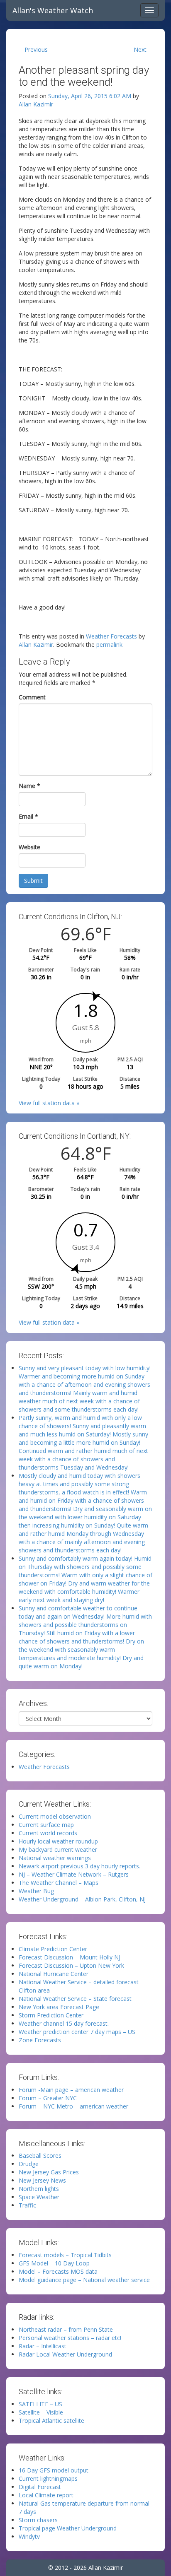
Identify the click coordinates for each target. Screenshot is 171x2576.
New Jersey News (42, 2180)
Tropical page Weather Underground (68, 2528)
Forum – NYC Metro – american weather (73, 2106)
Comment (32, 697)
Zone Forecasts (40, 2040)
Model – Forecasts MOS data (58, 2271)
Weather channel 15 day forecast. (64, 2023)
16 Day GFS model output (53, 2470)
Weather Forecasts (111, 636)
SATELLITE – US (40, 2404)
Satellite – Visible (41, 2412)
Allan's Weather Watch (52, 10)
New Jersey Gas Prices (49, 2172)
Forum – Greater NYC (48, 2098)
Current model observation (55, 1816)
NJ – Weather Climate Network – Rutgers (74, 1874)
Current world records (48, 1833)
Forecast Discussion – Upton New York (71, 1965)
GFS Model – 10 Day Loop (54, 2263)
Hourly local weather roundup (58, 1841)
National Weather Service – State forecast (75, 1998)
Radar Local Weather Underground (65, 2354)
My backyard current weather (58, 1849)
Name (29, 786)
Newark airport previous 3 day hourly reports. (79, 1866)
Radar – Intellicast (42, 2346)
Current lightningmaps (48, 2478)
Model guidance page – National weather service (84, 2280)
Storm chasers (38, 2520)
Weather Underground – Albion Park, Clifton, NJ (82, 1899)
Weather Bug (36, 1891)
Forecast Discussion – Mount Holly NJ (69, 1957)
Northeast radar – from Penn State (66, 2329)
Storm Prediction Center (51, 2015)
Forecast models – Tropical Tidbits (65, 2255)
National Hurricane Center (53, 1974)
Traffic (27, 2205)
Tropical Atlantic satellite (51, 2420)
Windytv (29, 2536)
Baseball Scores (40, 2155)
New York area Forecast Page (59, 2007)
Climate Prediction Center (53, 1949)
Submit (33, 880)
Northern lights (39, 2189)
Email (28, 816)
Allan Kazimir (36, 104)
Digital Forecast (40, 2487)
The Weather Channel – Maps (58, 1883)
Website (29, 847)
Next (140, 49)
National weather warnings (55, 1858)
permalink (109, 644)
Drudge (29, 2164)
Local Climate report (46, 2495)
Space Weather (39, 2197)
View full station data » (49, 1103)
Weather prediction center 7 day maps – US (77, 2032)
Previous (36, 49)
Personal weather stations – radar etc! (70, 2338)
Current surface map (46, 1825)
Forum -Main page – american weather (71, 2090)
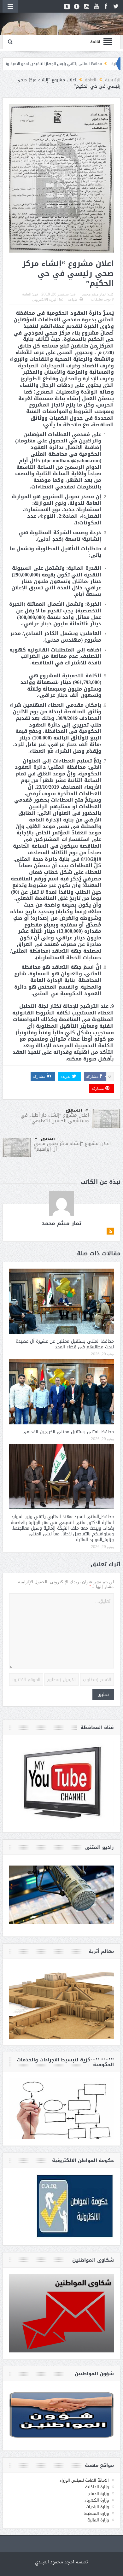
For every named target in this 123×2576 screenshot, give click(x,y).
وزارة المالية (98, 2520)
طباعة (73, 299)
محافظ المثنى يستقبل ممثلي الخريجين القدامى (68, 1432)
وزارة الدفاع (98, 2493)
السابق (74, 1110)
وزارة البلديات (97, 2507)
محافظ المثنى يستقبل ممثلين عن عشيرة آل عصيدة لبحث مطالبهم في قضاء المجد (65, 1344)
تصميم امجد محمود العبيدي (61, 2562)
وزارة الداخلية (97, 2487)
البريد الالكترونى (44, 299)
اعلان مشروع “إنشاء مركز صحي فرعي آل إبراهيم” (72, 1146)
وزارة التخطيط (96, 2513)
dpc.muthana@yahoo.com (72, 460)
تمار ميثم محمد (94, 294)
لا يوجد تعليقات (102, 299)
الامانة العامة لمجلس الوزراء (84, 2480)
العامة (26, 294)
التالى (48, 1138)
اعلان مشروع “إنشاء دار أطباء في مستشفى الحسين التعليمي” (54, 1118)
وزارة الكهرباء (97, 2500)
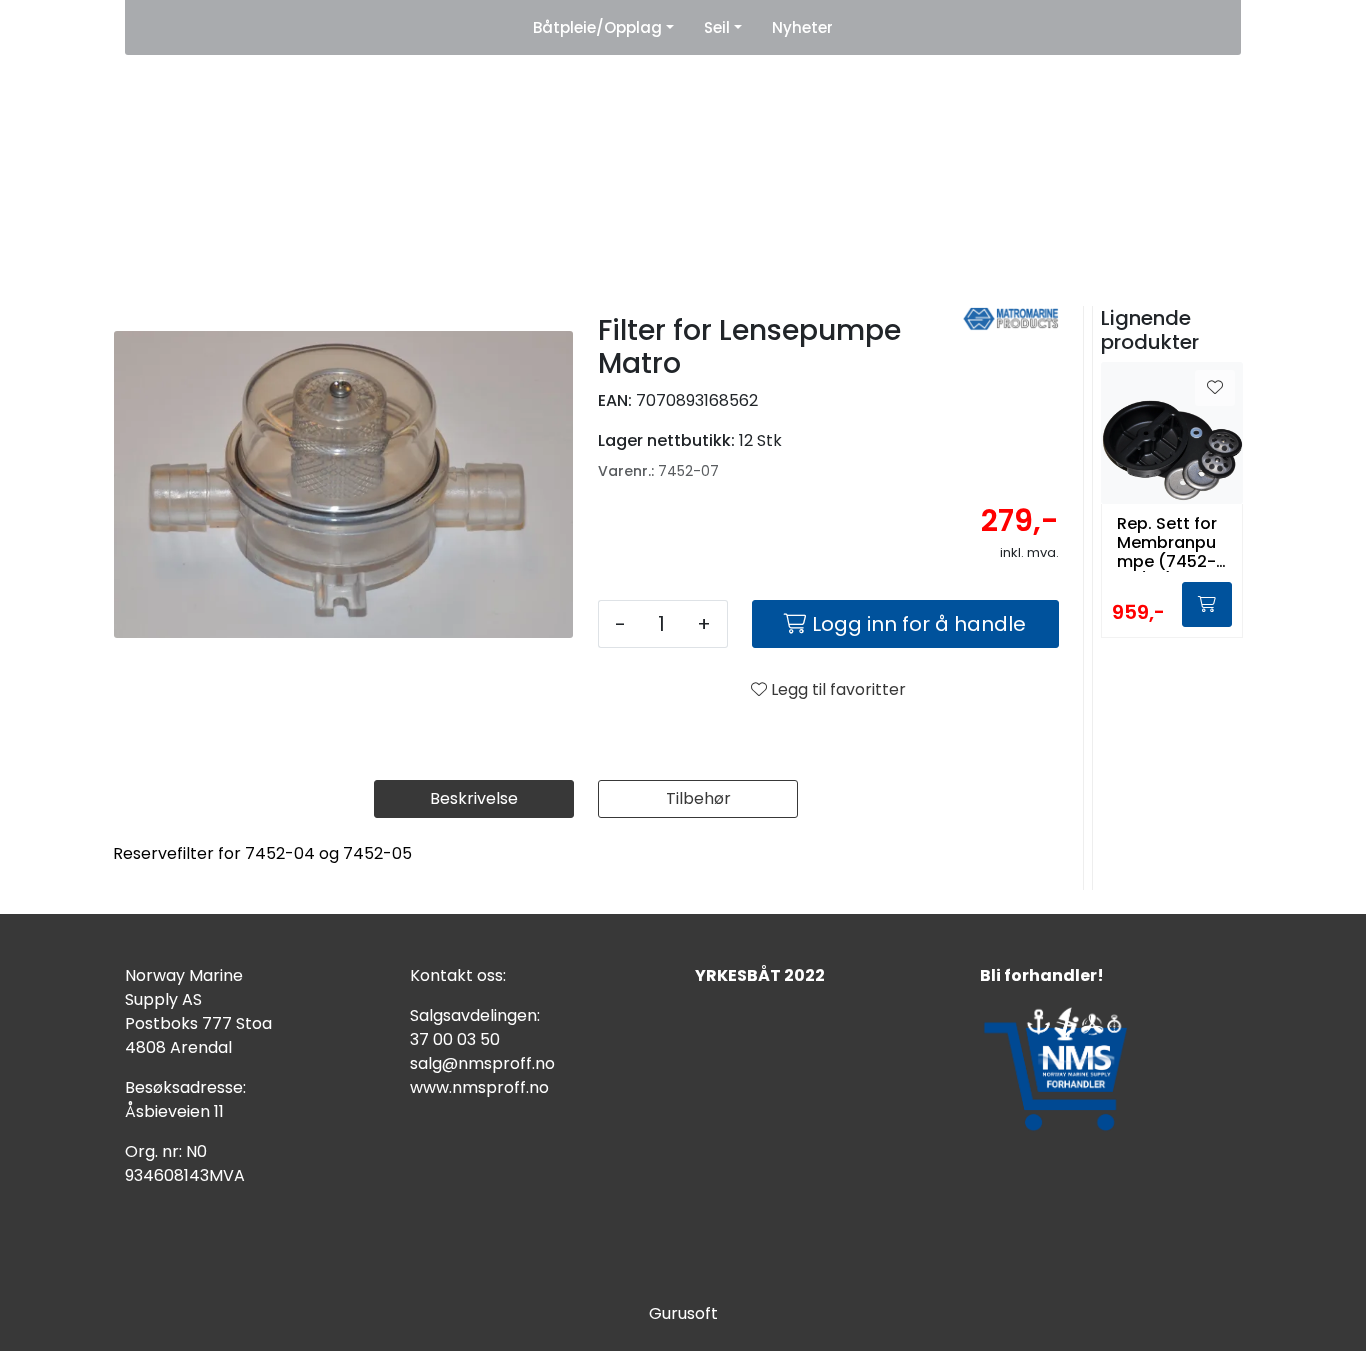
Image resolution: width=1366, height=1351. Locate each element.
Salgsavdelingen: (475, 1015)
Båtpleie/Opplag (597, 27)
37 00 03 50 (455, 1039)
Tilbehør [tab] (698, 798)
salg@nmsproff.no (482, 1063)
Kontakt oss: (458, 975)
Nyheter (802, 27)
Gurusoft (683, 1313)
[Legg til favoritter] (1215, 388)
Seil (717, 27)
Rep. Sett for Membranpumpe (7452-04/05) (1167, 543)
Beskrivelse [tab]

# # # #

◆ **What you should do**
Taking the line containing "Tilbehør [tab] (698, 798)" as the first, please return it and every line after it through the end of the entries, exactly and only those.

◆ **Answer to this exercise**
Tilbehør [tab] (698, 798)
salg@nmsproff.no (482, 1063)
Kontakt oss: (458, 975)
Nyheter (802, 27)
Gurusoft (683, 1313)
[Legg til favoritter] (1215, 388)
Seil (717, 27)
Rep. Sett for Membranpumpe (7452-04/05) (1167, 543)
Beskrivelse [tab]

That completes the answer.